### WORK TO COMPLETE
(1) According to the passage on the GT3 gas turbine locomotive, who designed the GT3?
(2) From the passage on the GT3 gas turbine locomotive, transcribe the portion that begins with the words "Continuing its steam" and ends with "to supply it.".

──────── GIVEN PASSAGE

One of the more unusual locomotives ever to be built, the GT3 Gas Turbine Prototype is nevertheless part of British railway history and is now available for Train Simulator from Victory Works.
The GT3 was part of a programme for the development of gas turbine locomotives started in the late 1940s. Designed by English Electric engineer JOP Hughes, construction of the GT3 began in the early 1950s at their Vulcan Foundry works in Newton-le-Willows.
The desire to minimise the number of changes as the locomotive developed and make use of existing machining tools led to the GT3’s rather odd design choice of a 4-6-0 wheel arrangement with a single driving cab at the rear of the locomotive, much like a steam engine – other locomotive being conceived had a cab at each end, removing the need for locomotives to be turned at the end of journeys.
The 2,700hp EM27L Gas Turbine was a two-stage gas turbine with a mechanical gearbox driving directly to the wheels, most efficient when running at high speed. It was also incredibly lightweight, so much so that the locomotive’s frames were three times thicker than those on similarly sized steam locomotives simply to add weight so it could have the required traction.
Continuing its steam locomotive heritage, the GT3 also had a traditional tender, which contained 2,000 gallons of fuel oil, and a vertical boiler with 1,765 gallons of water to supply it.

────────────────
──────── EXTRACTED ENTRIES

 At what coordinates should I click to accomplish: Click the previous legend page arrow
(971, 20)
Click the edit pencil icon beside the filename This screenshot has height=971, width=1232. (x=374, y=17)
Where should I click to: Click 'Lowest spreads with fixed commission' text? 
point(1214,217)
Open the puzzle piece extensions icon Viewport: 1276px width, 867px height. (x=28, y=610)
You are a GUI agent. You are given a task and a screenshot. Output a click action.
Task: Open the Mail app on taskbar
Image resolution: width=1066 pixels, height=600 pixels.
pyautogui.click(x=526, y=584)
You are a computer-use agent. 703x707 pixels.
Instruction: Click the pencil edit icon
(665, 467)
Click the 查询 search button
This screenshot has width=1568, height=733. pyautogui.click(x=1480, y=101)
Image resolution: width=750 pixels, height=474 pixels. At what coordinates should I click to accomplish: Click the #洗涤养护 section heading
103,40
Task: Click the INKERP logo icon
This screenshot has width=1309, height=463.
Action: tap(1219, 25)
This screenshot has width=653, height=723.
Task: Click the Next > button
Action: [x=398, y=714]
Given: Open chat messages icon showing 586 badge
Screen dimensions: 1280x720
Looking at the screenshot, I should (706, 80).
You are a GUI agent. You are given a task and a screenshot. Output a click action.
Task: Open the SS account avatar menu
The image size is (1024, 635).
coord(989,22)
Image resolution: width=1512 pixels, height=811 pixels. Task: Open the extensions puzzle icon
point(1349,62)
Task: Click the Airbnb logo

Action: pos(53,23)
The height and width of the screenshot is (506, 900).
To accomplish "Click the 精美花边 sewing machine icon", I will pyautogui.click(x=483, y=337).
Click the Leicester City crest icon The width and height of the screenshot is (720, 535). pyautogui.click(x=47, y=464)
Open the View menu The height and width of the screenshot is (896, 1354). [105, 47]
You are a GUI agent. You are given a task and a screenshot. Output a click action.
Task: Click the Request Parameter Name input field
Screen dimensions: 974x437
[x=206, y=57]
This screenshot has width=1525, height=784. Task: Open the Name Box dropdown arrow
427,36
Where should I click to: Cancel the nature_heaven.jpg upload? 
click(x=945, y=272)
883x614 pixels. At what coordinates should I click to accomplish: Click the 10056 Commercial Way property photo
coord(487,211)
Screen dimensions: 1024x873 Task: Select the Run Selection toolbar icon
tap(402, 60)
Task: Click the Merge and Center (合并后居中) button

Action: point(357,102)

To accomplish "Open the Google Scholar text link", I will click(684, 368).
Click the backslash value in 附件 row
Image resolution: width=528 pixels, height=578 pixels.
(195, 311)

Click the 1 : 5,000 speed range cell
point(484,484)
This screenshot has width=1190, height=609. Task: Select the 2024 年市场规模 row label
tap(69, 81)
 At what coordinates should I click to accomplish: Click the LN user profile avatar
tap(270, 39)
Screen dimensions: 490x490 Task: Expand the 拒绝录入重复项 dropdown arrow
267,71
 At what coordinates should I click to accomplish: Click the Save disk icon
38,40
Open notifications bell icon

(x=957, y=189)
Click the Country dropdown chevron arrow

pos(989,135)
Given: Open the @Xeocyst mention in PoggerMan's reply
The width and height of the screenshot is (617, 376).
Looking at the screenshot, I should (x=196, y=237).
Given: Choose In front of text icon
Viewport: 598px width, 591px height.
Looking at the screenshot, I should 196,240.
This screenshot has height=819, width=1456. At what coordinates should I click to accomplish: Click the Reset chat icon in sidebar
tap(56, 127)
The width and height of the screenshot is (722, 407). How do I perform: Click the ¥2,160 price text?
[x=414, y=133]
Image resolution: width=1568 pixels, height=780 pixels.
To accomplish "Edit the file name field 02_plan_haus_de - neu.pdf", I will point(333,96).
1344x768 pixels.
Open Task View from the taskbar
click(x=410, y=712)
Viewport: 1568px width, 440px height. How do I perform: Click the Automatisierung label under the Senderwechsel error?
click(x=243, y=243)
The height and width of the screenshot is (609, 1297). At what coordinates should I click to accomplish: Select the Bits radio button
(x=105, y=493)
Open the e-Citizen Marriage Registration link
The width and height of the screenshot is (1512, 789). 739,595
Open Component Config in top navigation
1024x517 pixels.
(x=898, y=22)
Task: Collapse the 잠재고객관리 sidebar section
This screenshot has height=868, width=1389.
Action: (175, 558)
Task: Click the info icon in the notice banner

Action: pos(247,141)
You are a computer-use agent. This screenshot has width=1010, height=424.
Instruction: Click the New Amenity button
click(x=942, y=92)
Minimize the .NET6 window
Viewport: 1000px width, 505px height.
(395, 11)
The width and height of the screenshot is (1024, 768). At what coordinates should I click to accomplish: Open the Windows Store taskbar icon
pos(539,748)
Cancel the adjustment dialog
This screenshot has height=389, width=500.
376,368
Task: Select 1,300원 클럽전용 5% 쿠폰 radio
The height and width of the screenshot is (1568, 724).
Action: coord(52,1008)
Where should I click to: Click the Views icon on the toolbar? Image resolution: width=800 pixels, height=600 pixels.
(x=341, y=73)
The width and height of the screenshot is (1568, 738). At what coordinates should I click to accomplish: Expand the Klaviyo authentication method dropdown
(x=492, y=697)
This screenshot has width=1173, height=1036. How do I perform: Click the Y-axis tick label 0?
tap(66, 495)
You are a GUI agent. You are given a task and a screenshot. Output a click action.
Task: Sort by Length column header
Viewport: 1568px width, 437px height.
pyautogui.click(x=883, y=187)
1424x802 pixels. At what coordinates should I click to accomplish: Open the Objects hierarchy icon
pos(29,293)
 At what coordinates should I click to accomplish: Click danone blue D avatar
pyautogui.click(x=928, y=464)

────────────────

### ANSWERS PER TASK
(1) English Electric engineer JOP Hughes designed the GT3.

(2)
Continuing its steam locomotive heritage, the GT3 also had a traditional tender, which contained 2,000 gallons of fuel oil, and a vertical boiler with 1,765 gallons of water to supply it.